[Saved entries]
+--

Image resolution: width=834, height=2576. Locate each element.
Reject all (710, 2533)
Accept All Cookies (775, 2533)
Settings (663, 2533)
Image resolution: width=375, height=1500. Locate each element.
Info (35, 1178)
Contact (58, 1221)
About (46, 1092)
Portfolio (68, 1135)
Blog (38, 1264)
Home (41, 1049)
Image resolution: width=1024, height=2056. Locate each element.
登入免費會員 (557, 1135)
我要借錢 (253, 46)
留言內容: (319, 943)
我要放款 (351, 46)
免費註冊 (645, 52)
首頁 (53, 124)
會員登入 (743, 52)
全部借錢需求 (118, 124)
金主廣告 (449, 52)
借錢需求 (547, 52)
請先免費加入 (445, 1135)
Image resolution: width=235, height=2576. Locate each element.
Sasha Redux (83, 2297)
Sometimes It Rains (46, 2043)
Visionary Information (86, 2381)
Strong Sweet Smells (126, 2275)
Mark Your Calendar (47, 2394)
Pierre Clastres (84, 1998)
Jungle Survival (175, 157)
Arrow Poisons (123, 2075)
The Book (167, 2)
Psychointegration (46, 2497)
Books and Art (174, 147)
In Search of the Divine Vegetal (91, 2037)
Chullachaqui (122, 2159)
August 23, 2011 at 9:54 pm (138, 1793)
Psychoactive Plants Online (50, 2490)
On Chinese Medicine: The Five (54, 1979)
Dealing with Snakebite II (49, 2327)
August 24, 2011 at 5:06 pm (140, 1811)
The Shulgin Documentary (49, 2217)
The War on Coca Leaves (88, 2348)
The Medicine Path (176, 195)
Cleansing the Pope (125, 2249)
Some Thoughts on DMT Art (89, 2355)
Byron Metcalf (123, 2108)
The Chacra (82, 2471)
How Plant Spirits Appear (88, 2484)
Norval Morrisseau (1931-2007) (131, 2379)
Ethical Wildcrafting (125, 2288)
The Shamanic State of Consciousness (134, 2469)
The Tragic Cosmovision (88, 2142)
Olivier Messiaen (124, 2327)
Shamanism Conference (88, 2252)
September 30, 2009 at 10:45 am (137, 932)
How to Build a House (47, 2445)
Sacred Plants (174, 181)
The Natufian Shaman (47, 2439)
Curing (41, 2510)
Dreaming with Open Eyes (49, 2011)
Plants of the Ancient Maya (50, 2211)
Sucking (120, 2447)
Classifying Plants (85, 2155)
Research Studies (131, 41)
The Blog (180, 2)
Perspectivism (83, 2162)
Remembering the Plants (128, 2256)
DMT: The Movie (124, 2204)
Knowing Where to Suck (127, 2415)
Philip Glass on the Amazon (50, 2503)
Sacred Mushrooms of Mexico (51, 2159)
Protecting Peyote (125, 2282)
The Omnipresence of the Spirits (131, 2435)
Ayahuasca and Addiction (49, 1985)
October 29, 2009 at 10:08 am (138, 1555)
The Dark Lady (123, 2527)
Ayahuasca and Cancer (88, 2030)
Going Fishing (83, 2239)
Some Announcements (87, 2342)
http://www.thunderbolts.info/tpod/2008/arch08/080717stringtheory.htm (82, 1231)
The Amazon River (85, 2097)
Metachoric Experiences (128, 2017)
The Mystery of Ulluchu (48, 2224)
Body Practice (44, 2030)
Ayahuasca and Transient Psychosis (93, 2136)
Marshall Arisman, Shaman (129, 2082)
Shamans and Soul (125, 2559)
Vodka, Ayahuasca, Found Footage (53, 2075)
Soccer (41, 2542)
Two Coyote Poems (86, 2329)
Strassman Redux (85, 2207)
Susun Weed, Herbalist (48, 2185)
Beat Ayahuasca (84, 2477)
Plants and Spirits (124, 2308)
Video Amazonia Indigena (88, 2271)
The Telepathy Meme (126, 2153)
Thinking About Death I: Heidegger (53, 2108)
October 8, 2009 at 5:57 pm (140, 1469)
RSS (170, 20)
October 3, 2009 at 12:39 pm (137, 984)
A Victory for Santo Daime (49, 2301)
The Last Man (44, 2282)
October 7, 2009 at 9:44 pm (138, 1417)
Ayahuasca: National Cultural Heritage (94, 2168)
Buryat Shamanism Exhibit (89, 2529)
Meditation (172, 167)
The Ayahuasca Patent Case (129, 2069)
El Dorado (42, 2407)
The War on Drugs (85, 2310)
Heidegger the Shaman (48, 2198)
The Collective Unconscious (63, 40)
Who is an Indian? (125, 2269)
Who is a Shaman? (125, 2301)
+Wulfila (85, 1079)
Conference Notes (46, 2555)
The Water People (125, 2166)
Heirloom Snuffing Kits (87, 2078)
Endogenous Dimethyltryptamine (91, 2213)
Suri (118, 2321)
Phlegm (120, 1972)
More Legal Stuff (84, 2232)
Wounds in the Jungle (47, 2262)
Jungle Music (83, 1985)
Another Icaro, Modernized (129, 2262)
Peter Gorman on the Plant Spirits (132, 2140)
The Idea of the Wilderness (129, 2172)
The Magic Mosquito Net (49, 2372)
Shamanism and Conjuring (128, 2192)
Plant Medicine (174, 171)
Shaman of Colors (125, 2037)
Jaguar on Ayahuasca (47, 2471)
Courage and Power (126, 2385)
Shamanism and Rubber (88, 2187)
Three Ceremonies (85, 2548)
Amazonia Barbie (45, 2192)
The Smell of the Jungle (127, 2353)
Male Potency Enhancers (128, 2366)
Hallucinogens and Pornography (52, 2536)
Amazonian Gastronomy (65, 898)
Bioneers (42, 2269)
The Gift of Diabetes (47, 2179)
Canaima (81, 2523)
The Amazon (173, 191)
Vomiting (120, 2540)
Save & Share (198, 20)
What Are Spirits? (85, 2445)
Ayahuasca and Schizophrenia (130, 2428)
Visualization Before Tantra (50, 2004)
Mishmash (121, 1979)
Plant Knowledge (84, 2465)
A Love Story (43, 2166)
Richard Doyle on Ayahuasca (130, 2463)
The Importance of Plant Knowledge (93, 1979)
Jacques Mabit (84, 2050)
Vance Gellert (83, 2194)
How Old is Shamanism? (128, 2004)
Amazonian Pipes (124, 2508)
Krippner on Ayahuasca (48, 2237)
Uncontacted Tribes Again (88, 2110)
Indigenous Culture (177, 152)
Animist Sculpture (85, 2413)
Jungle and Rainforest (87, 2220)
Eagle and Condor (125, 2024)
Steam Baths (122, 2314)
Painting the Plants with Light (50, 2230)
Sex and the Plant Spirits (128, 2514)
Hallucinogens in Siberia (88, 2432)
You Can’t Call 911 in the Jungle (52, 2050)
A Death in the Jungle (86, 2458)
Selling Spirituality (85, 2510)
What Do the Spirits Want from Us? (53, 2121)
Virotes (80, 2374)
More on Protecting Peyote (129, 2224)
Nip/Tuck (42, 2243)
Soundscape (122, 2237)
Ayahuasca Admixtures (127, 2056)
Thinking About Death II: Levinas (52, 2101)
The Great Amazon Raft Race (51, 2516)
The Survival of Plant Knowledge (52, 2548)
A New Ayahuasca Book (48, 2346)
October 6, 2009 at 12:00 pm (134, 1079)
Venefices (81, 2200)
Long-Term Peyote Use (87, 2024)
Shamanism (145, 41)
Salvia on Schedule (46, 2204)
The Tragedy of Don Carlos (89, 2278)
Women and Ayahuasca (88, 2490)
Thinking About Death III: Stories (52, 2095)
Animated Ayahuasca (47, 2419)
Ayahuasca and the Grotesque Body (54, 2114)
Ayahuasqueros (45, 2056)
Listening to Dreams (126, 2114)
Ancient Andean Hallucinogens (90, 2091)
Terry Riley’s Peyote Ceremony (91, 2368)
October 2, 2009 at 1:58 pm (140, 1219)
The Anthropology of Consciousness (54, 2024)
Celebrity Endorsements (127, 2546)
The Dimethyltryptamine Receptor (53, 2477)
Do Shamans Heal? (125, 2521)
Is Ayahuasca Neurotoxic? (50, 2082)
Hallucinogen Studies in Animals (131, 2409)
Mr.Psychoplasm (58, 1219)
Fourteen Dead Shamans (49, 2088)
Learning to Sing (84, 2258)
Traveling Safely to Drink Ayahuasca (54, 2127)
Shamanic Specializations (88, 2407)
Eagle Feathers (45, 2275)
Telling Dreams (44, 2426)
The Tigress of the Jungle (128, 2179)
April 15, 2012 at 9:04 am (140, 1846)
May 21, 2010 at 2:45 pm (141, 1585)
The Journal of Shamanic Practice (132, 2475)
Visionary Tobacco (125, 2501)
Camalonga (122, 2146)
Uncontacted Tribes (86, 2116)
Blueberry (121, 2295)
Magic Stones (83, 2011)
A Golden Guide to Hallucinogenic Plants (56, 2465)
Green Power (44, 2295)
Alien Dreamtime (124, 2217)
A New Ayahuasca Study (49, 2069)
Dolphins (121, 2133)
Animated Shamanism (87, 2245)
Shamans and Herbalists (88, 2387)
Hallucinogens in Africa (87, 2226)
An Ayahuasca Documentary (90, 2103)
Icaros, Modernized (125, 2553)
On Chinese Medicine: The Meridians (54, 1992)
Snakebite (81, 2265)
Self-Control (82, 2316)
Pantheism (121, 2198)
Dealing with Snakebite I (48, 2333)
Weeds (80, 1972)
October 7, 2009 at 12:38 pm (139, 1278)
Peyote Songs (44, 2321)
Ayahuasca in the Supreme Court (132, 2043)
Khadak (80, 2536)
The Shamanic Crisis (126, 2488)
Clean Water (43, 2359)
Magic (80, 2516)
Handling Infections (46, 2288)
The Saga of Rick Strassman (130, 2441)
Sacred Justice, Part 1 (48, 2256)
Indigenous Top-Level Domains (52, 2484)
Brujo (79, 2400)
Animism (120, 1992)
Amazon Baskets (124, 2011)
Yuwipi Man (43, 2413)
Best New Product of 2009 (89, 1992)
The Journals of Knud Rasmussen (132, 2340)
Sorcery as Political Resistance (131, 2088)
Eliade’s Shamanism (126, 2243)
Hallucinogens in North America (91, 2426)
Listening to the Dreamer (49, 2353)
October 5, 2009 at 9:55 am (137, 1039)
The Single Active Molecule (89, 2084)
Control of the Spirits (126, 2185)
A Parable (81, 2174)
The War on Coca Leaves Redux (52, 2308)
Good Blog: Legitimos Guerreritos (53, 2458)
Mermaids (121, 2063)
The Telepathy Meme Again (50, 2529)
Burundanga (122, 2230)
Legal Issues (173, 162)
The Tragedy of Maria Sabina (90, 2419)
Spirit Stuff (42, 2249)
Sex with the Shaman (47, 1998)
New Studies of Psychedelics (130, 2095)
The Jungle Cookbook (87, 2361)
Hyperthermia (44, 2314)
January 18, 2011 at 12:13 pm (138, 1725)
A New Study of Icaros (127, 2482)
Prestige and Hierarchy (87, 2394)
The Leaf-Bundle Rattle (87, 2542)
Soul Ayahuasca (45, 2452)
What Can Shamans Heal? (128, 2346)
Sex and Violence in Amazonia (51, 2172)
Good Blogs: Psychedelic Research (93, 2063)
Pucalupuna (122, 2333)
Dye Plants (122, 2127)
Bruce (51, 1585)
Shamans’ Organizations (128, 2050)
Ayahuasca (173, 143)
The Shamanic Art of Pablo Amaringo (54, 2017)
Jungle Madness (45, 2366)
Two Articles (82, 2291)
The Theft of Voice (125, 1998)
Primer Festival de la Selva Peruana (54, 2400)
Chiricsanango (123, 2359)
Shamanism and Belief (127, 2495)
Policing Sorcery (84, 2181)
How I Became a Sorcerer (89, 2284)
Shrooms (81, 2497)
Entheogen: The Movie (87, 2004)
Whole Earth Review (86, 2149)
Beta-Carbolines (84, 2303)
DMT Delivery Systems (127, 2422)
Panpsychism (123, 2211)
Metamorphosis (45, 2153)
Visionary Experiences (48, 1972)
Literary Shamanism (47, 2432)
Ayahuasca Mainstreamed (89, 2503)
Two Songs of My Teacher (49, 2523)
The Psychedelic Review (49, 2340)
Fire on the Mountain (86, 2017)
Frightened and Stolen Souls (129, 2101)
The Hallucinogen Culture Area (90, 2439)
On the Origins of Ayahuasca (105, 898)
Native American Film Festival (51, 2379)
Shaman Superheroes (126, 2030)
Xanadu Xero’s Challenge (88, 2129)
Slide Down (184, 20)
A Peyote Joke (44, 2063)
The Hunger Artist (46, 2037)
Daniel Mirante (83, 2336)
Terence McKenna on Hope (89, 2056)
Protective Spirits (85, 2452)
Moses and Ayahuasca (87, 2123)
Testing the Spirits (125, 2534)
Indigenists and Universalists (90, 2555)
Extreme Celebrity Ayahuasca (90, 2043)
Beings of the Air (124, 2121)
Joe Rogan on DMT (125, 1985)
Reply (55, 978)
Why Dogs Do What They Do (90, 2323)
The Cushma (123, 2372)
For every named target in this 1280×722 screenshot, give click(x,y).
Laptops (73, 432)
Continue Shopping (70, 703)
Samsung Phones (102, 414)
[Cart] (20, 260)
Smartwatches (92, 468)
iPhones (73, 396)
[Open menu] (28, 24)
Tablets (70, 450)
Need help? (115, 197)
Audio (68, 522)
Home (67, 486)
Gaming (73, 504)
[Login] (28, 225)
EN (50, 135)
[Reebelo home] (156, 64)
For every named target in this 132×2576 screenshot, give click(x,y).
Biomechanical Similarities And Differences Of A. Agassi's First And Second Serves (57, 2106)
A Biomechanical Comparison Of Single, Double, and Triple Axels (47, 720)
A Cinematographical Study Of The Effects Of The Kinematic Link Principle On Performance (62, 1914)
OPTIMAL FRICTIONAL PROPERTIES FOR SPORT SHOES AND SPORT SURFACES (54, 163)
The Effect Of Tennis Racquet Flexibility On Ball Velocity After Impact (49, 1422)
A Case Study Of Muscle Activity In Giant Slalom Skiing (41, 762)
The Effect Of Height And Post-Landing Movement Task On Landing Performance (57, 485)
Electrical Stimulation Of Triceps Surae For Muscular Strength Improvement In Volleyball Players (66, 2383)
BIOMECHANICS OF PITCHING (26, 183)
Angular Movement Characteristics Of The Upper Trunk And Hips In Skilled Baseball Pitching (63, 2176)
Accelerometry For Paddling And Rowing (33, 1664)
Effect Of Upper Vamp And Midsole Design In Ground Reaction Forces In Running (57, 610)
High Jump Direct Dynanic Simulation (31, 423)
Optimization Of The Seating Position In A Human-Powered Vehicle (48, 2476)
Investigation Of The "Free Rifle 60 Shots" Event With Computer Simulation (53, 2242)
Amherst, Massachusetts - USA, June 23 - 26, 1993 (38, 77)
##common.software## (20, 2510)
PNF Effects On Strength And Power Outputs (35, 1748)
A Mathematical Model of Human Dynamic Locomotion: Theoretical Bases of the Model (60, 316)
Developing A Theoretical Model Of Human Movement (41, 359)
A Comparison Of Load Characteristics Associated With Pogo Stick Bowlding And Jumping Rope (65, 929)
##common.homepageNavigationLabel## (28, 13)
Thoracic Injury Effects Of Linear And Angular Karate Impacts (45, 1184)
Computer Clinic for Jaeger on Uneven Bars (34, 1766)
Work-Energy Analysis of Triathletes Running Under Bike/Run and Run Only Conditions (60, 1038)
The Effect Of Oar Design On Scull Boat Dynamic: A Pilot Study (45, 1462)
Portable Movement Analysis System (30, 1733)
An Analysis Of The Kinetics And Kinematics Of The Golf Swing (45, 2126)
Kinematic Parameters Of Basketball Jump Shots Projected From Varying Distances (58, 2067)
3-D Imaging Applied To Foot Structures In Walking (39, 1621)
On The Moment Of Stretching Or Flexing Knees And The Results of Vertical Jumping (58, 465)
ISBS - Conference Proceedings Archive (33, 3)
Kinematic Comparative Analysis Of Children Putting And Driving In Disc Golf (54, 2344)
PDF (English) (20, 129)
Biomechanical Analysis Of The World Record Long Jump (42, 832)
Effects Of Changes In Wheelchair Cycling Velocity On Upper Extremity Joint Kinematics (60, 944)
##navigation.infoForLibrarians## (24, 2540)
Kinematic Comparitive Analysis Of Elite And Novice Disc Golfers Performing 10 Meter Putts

+--

**EXERCISE**:
Using the entries shown above, reproduce verbatim the lines from the line bearing "Accept All Cookies (775, 2533)" to the line bearing "首頁 (53, 124)", inclusive.

**ANSWER AREA**:
Accept All Cookies (775, 2533)
Settings (663, 2533)
Image resolution: width=375, height=1500. Locate each element.
Info (35, 1178)
Contact (58, 1221)
About (46, 1092)
Portfolio (68, 1135)
Blog (38, 1264)
Home (41, 1049)
Image resolution: width=1024, height=2056. Locate each element.
登入免費會員 (557, 1135)
我要借錢 (253, 46)
留言內容: (319, 943)
我要放款 (351, 46)
免費註冊 (645, 52)
首頁 (53, 124)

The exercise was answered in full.